→ **Problem description**: Nothing but the pictures should be dropped; repeat the rest of the data below exactly.

··· Data to process

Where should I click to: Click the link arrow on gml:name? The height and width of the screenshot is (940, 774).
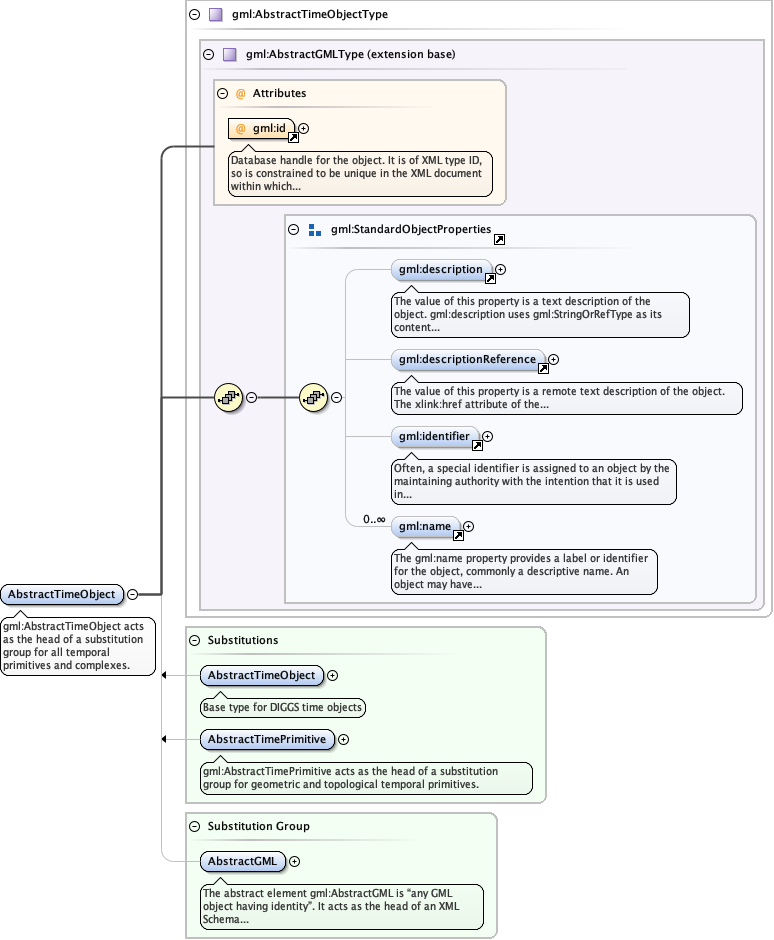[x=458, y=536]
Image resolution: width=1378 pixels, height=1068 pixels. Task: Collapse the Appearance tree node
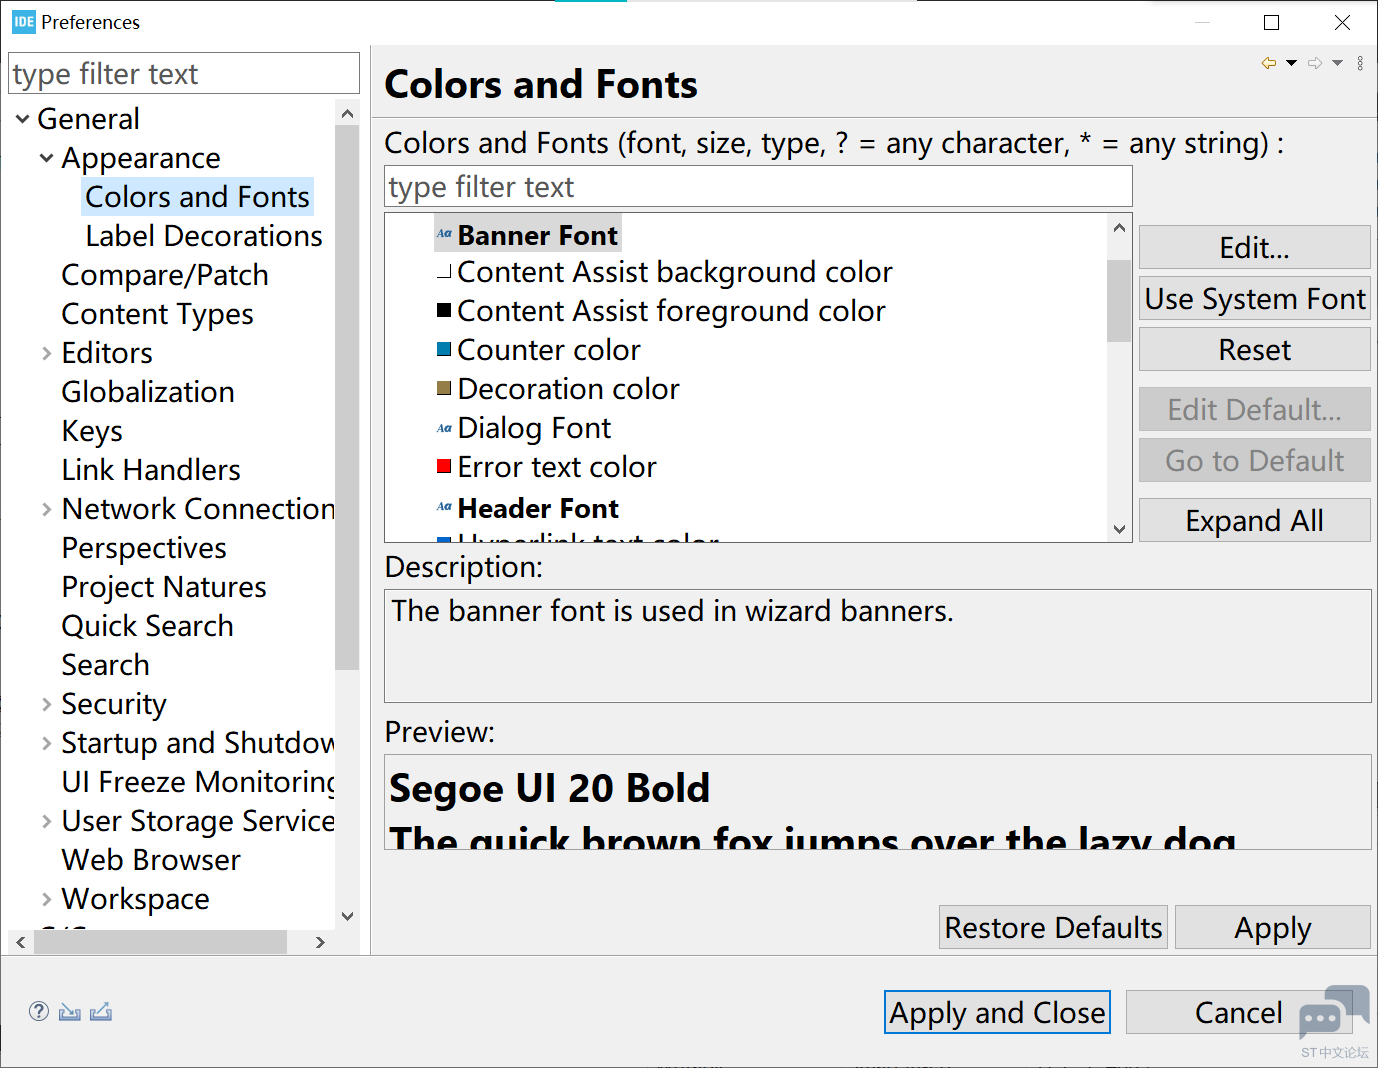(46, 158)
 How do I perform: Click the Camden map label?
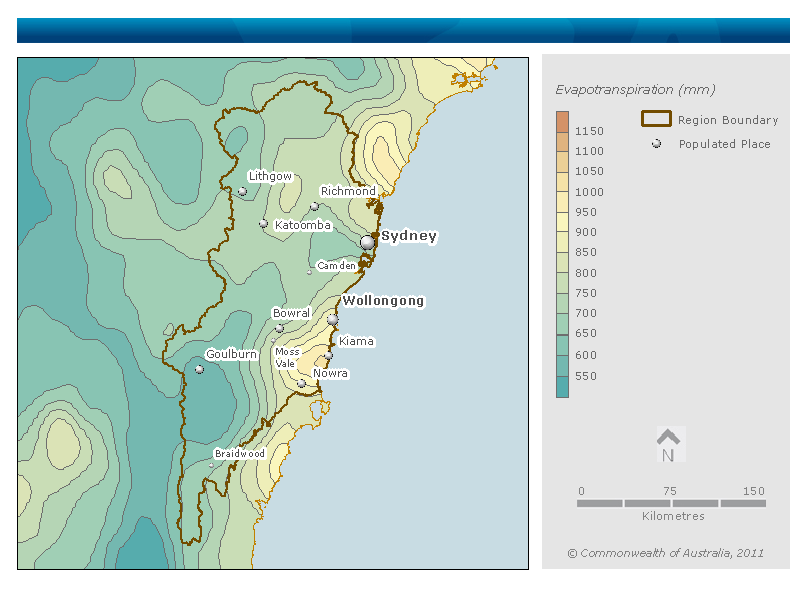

······

→ **Response area**:
Where should I click to: Click the link arrow on gml:name? The height and width of the screenshot is (940, 774).
[x=458, y=536]
Image resolution: width=1378 pixels, height=1068 pixels. Task: Collapse the Appearance tree node
(46, 158)
 How do I perform: Click the Camden map label?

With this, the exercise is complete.